The antidote of choice for acute Paracetamol poisoning is administration of sulfahydryl compounds like N-Acetyl Cysteine which probably acts by replenishing the hepatic stores of glutathione as well as supportive management.(7) Our patient also responded to the same and recovered within 72 hours.
Conclusion: A particular dosage regimen should be followed due to toxicity risk of cumulative dose in children when prescribing paracetamol.

References :
  1. Larson AM, Polson J, Fontana RJ, Davern TJ, Lalani E, Hynan LS, et al. Acetaminophen-induced acute liver failure: results of a United States multicenter, prospective study. Hepatology. 2005 Dec;42(6):1364–72.
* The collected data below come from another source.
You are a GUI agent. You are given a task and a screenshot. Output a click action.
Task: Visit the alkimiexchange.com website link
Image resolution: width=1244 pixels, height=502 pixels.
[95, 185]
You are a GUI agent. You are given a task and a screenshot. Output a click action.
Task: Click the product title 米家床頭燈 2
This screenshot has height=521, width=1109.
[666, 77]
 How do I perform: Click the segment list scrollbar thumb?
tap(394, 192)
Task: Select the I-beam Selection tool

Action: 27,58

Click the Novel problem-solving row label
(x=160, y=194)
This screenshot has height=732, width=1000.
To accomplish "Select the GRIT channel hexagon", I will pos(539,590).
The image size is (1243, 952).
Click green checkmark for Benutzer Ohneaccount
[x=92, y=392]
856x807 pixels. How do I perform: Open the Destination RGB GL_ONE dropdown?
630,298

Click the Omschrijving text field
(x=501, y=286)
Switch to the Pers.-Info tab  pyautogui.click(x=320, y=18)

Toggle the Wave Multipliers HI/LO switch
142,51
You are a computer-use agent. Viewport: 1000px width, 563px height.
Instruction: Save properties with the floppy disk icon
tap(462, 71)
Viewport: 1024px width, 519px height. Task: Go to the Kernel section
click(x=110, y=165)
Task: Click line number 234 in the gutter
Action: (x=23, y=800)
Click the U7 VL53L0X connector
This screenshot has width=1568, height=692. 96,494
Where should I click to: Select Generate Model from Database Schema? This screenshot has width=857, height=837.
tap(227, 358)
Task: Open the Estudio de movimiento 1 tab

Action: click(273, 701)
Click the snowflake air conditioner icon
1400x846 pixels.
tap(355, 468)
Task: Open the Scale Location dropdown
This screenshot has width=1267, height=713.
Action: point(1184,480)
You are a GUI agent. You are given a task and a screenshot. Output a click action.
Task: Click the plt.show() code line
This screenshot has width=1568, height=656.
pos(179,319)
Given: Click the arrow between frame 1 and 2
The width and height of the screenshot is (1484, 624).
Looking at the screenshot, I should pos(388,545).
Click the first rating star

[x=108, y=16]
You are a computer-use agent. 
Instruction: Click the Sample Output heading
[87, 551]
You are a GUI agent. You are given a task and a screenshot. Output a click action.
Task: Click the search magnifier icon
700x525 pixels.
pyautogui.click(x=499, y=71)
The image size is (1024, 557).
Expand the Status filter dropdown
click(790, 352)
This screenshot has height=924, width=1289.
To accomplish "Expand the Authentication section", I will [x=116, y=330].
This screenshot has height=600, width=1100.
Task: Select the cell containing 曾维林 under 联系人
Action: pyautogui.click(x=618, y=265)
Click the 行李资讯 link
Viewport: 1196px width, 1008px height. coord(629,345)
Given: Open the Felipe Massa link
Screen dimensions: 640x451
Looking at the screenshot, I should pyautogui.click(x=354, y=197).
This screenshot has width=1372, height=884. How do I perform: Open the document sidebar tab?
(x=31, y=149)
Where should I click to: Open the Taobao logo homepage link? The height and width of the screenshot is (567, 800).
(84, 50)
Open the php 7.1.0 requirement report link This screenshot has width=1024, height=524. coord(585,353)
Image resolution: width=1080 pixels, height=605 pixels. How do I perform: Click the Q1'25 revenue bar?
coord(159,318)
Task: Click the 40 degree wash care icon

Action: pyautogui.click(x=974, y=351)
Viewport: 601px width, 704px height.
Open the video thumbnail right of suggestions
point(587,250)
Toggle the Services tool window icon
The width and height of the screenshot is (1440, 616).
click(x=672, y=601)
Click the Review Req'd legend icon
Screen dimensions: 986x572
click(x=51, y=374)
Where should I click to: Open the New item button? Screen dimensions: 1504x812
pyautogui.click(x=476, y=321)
  2. Wang C, Allegaert K, Tibboel D, Danhof M, van der Marel CD, Mathot RA, Knibbe CA. Population pharmacokinetics of paracetamol across the human age-range from(pre)term neonates, infants, children to adults. J Clin Pharmacol. 2014 Jun;54(6):619-29.
  3. Ben-Shachar R, Chen Y, Luo S, Hartman C, Reed M, Nijhout HF. The biochemistry of acetaminophen hepatotoxicity and rescue: a mathematical model. Theor Biol Med Model. 2012;9:55.
  4. Grosser T, Smyth E, FitzGerald G. Anti-inflammatory, antipyretic and analgesic agents; pharmacology of gout. In: Brunton L, Chabner B, Knollmann B, eds. Goodman & Gilman's The Pharmacological Basis of Therapeutics. 12th ed. New York. McGraw-Hill; 2011. p. 982-4.
  5. Thomas SH. Paracetamol (acetaminophen) poisoning. Pharmacol Ther. 1993;60(1):91–120.
  6. Bunchorntavakul C, Reddy KR. Acetaminophen-related hepatotoxicity. Clin Liver Dis. 2013 Nov;17(4):587-607
  7. Smilkstein MJ, Bronstein AC, Linden C, Augenstein WL, Kulig KW, Rumack BH. Acetaminophen overdose: A 48-hour intravenous N-acetylcysteine treatment protocol. Ann Emerg Med. 1991;20(10):1058–63.